The rule lands now because heat is no longer a side issue for tournament planners. Researchers at Queen’s University Belfast found that nearly all World Cup host locations could reach dangerous heat conditions, and that warning has pushed FIFA toward a change that will touch every game, not just the hottest ones.
For players, the need is not abstract. At the 2025 Club World Cup, Chelsea midfielder Enzo Fernández said he felt severely dizzy in extreme heat, while teammates said the conditions were intense enough to noticeably slow the game. That is the kind of scene FIFA is trying to prevent when the 2026 tournament begins.
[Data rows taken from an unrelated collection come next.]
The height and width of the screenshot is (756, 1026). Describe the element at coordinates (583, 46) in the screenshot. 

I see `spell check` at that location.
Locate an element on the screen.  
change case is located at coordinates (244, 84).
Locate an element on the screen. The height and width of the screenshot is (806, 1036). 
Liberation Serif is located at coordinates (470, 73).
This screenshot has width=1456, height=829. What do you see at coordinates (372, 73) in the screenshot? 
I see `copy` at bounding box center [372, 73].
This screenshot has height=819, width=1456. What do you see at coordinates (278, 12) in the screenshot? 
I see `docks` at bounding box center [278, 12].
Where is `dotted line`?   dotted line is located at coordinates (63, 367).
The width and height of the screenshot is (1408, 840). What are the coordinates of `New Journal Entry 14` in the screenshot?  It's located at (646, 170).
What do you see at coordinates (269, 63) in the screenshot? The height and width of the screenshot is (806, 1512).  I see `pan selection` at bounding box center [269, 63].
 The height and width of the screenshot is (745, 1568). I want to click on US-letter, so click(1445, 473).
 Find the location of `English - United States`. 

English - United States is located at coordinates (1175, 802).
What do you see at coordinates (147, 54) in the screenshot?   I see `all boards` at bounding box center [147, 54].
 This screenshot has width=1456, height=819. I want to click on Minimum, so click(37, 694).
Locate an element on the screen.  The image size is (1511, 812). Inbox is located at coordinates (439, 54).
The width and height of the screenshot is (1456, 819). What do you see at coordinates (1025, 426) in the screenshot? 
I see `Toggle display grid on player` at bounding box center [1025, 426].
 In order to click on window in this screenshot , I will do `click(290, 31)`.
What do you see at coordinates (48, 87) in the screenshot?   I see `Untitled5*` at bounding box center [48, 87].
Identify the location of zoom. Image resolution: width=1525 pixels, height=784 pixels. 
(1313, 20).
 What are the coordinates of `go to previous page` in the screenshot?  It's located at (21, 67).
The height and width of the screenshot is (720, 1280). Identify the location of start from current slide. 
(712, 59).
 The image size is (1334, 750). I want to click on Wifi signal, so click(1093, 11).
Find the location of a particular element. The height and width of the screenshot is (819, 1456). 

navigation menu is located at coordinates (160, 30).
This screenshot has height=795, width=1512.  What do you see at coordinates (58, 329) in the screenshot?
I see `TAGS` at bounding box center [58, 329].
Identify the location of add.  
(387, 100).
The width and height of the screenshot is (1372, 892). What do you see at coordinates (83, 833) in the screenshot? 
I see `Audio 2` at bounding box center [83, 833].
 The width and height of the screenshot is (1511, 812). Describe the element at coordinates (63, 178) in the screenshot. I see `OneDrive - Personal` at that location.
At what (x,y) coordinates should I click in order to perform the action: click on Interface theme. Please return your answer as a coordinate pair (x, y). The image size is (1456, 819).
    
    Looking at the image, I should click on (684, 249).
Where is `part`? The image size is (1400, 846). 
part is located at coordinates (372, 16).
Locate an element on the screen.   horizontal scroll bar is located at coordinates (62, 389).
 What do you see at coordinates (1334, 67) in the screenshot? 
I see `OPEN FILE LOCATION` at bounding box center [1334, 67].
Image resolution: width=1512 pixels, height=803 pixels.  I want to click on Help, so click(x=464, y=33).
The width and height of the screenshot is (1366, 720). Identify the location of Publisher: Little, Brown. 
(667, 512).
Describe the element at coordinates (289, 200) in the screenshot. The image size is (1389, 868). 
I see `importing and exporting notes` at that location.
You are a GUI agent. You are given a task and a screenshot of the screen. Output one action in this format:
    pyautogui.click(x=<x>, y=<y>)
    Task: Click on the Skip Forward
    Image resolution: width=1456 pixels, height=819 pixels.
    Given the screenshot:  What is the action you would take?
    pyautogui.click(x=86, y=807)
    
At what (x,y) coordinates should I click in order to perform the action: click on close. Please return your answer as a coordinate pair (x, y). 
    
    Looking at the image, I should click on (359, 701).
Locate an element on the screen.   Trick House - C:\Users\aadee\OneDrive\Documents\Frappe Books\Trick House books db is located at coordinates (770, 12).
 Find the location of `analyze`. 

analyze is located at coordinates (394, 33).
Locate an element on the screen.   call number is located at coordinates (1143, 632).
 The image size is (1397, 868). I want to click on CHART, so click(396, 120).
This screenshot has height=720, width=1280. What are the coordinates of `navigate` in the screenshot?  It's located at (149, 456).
The move also changes the social cost of asking for help. A hydration break can be treated as basic safety, but it also removes the pressure on one exhausted player to signal that he is struggling while everyone else keeps moving. By making the pause collective, FIFA is building recovery into the rhythm of play rather than leaving it to individual judgment.
That is the practical lesson behind the rule: in a tournament spread across multiple venues, with heat risk rising and dangerous conditions possible in almost every host location, recovery has to be designed in from the start. The next test comes in 2026, when every match in the men’s World Cup will stop twice and the game will have to resume on a schedule set as much by physiology as by the referee.